Last year I was interviewed by a wedding magazine about how bridal shops could protect their online reputation. One of the tips I mentioned was giving your customers a place on your Web site to leave comments and complaints. That seems pretty logical to me. If you don’t want angry customers to head to Twitter, to their blog, to Yelp or to another public (and search-able) place to say bad things about you, then give them somewhere else to go. Create a form or an area on your Web site that serves as a dedicated place for people to leave customer feedback and then promote the heck out of it. Make sure customers know THIS is where you’d like them to go with complaints and where they’ll get the quickest response and/or resolution.

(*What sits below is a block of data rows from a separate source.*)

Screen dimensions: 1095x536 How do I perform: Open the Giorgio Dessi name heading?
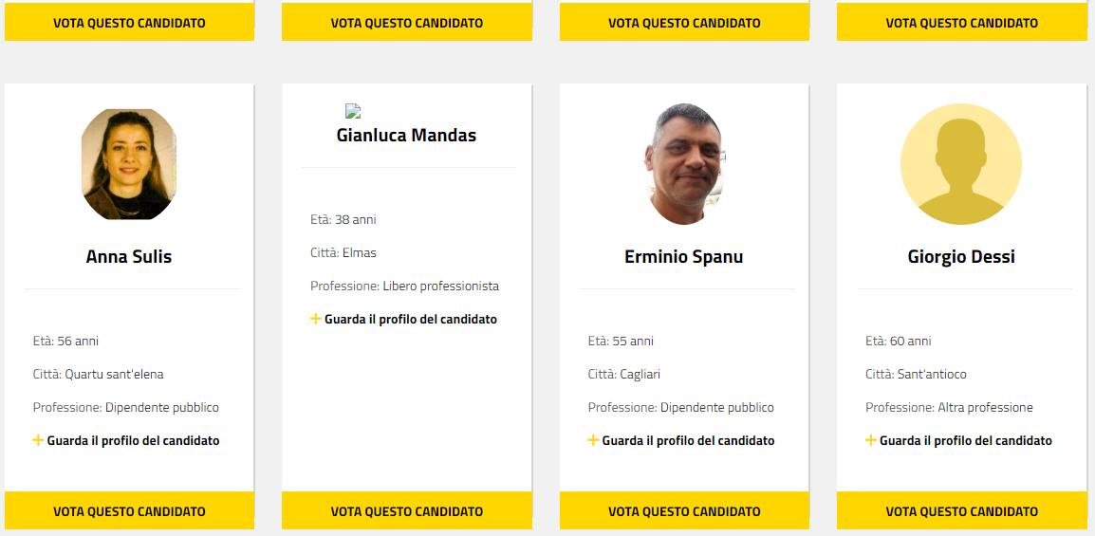click(x=961, y=257)
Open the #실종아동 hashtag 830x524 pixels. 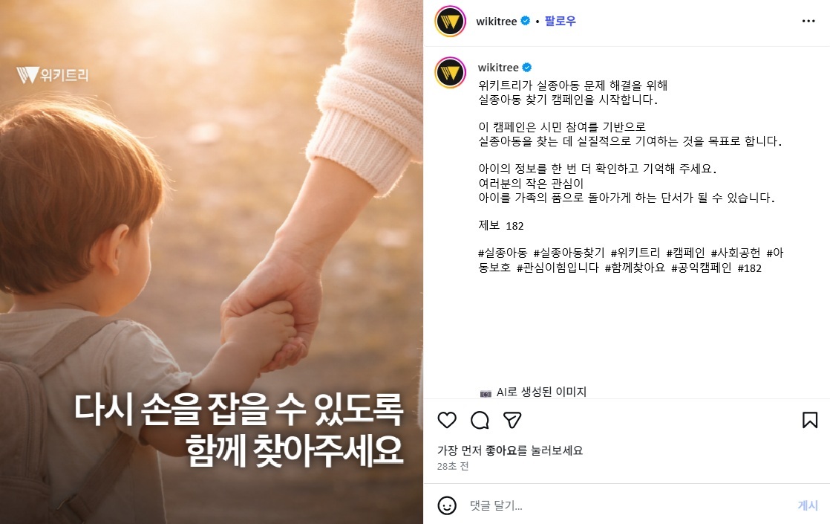503,253
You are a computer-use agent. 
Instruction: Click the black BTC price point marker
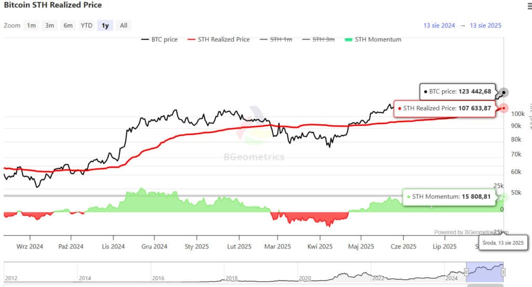(503, 93)
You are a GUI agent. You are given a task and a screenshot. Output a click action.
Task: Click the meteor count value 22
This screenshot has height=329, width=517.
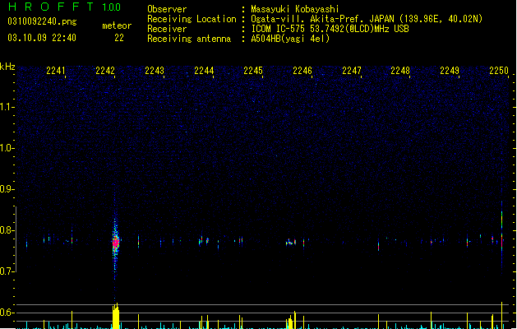coord(119,38)
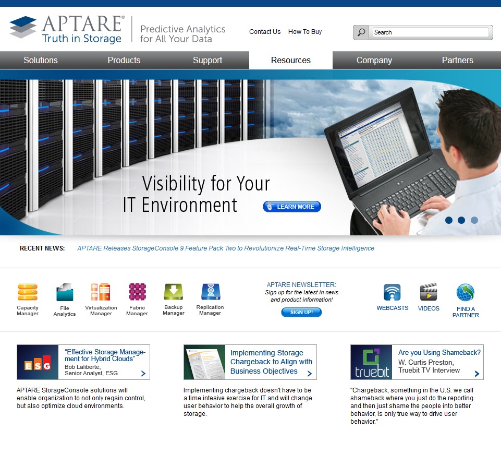The width and height of the screenshot is (501, 454).
Task: Open the StorageConsole 9 recent news link
Action: click(x=226, y=248)
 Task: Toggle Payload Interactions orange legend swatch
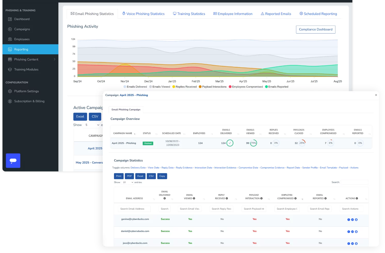pyautogui.click(x=200, y=87)
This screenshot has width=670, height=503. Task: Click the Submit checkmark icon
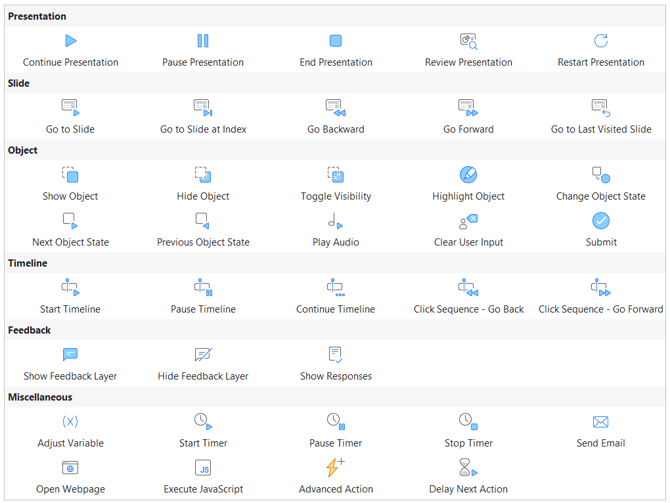[x=600, y=221]
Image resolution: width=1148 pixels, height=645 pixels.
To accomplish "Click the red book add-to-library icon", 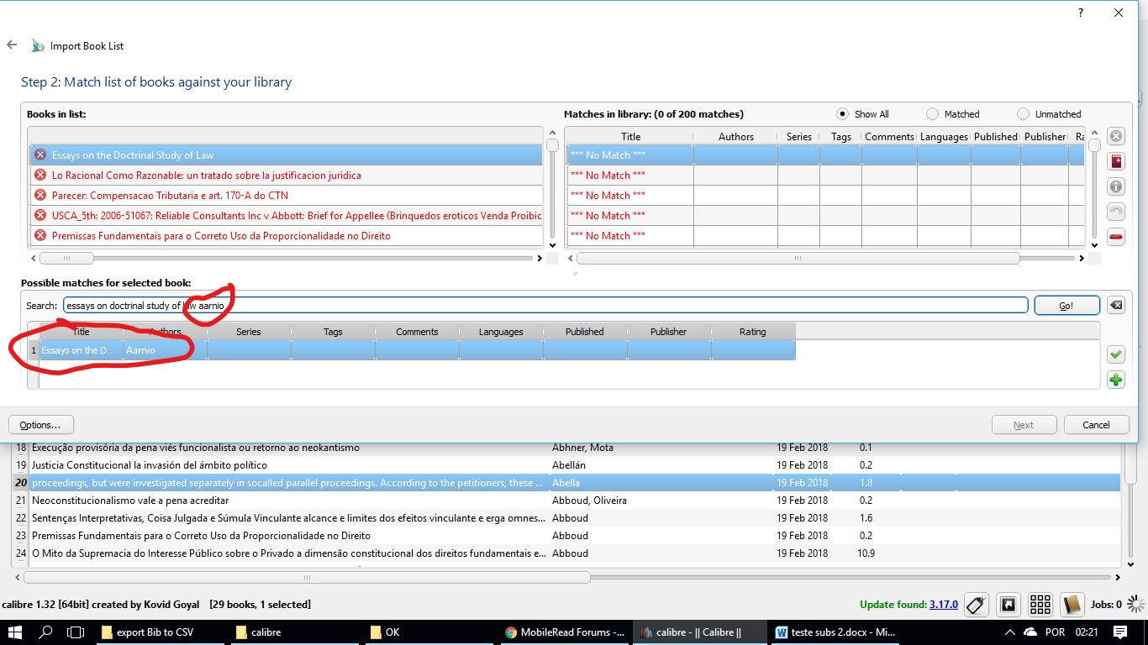I will tap(1115, 161).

Will every angry and disgruntled customer head there first? No, probably not. But folks who really want to be heard and who want action will. And when they do head there, thank them. Because they didn’t just run to the nearest social media site. They came to you first. This gives you a fantastic opportunity to solve their issues, overwhelm them with killer customer service, and to change their experience. So don’t be an idiot and let the complaint sit there. Make it so they’re redirected to your phone or email and ACT on the complaints as soon as they come in.

Realize that you don’t need Skweal or any other site to act as the middleman between you and your customers. If social media has taught us anything, it’s that. What you do need to do is to give your customers an outlet to air their grievances. Because that’s all they really want to do. If you don’t want them to get loud on Twitter, give them somewhere else to go and promote it to all hell so that everyone knows, this is where your ears are and how they should get in touch with you.

Just my two cents.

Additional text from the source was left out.